Day 78: "Abortion" – Tha Carter IV , 2011
The 2017 Grammy Award nominations came out this morning, and, for the most part, they are being received as much enthusiasm as anyone might muster for them: Beyoncé, Rihanna, Drake, and Chance the Rapper are all heavily mentioned, and Lil Yachty and D.R.A.M. could just skate off with a surprise rap win. And, as he has been many times before, Lil Wayne makes an appearance, twice, for his role on Chance the Rapper's song "No Problem." The song is nominated for both Best Rap Song and Best Rap Performance (the former being for songwriting).

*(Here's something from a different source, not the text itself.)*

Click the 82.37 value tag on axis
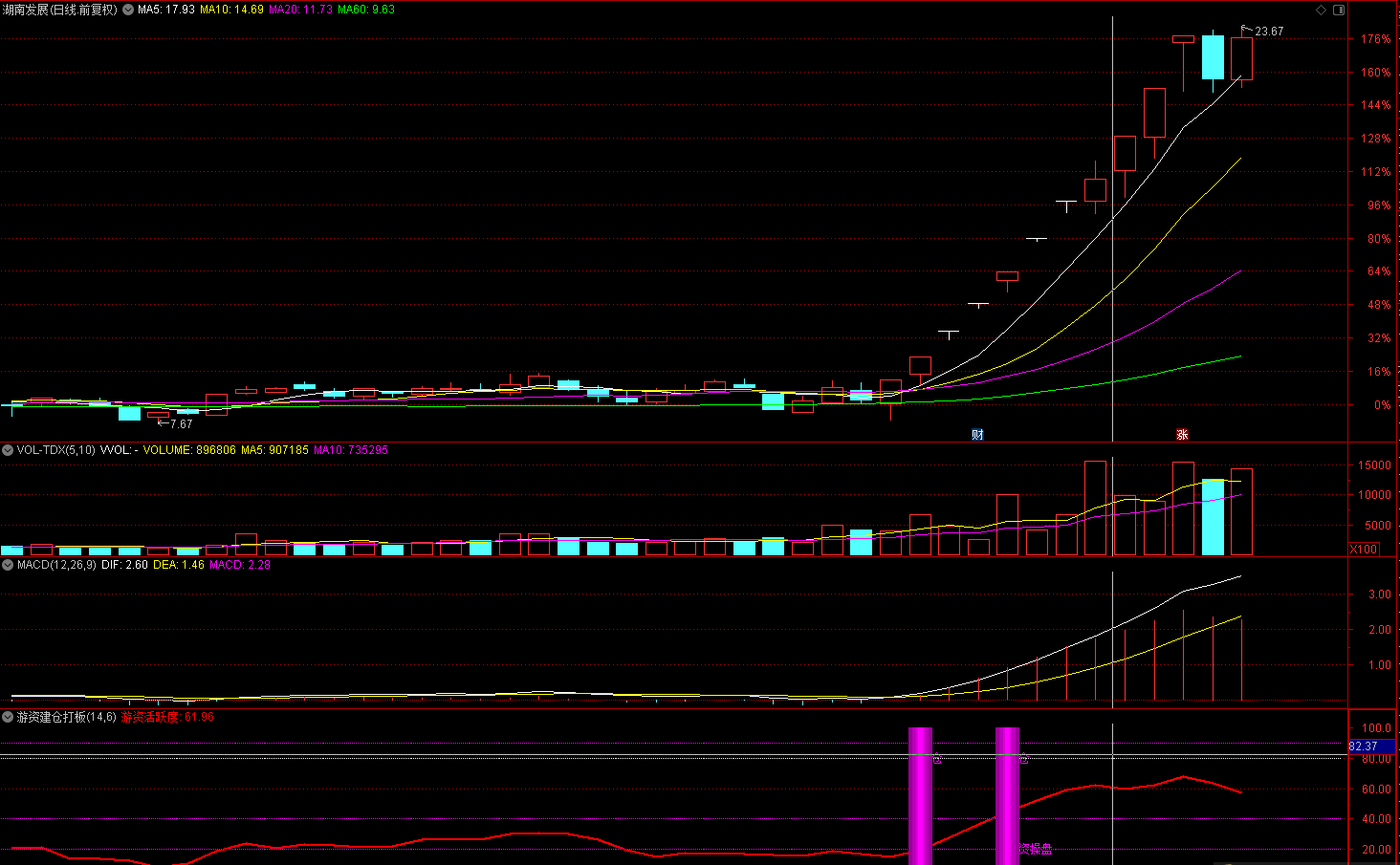Image resolution: width=1400 pixels, height=865 pixels. tap(1364, 746)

Lil Wayne is no stranger to the Grammys: He's performed there on multiple occasions, of course, even in years when he wasn't, strictly speaking, nominated for a single Grammy. He's been nominated, prior to today, for 21 awards, and he's won four, all in the same year: Best Rap Album for Tha Carter III, Best Rap Solo Performance for "A Milli," Best Rap Song for "Lollipop" (beating himself), and Best Rap Performance by a Duo or Group for "Swagga Like Us" (also beating himself). His iconic interview special with Katie Couric was also that year, 2009, as was his performance of "Tie My Hands" that I wrote about the other day.
At the same time, Lil Wayne is a perfect example of an artist from the post-Grammy generation: The Grammys are an institution of the recording industry, and, as such, they heavily reward songwriting and behind-the-scenes work, as well as a wide swath of genres that have very little to do with the pop cultural mainstream (which, don't get me wrong, is important!). But Wayne's discography, and certainly many of the highlights of it, largely exists outside of a traditional industry framework. He's famous for rapping over other people's beats, which is something the RIAA has a vested interest in not letting happen. Many of his best songs aren't for sale anywhere, which is also something the RIAA wouldn't approve of.
Rap has always rightly treated the Grammys with skepticism—how is it that Nas and Snoop Dogg have never won awards, for instance? The award show seems to be improving its response to the genre and adapting, for instance changing the rules to allow streaming projects like Chance's, which is how Wayne's nominations made it in this year. Yet Wayne's relevance, like that of many of his peers, is one that has never hinged on Grammy nominations. It would be cool to see him pick up another win, especially alongside guys as charming and deserving as Chance and 2 Chainz, but, as he told us in 2011, his Grammys are hardly how he's judging his own success: "I woke up this morning, dick rock hard / ashed my blunt in my Grammy Award," he raps on "Abortion." Wayne's greatness can't be evaluated by traditional rubrics, even when it occasionally overlaps with them. And if you have an issue with that, he has some more thoughts, at the end of the verse: "I just built a house on I Don't Give A Fuck Avenue."